Presented by PRSC and co-hosted by The Bristol Cable:

Stokes Croft is facing the imminent prospect of a gated community with the planned redevelopment of the Carriageworks, with next to no affordable housing and rocketing rents for everyone.

Anna Minton, journalist and author, will be discussing the ways in which corporate property developers wrangle out of providing affordable housing, privatise public space, stuff our cities with boring corporates and increase social division.

Most importantly we will be discussing what alternatives there are to corporate gentrification, what we can do about it and how we can build our cities for people not profit!

Find out more about the Carriageworks planned development here and here.

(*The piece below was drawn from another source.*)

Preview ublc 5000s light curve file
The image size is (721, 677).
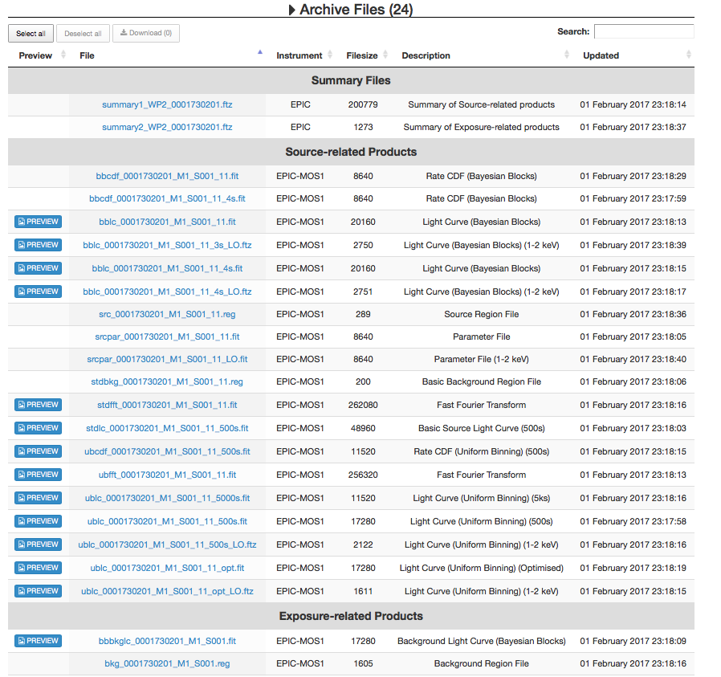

Anna Minton is a writer and journalist and Visiting Professor at the University of East London (UEL). She spent a decade in journalism, including a stint as a corporate reporter on the Financial Times. Finding daily journalism frustrating she began to focus on longer projects for think tanks and policy organizations and is the author of numerous papers and reports, including the Joseph Rowntree Foundation’s Viewpoint on fear and distrust. In 2013, she became a Reader in Architecture at UEL. Between 2012-2014 she has been the 1851 Royal Commission’s Fellow in the Built Environment.

ALL WELCOME

First Exhibition in the New IN_OUT Gallery in PRSC’s New Building 17-25 Jamaica Street.

December 5, 2014

Opening night this Saturday of the New Gallery space at PRSC. In conjunction with Scribble and Scratch,   The show will run til Xmas.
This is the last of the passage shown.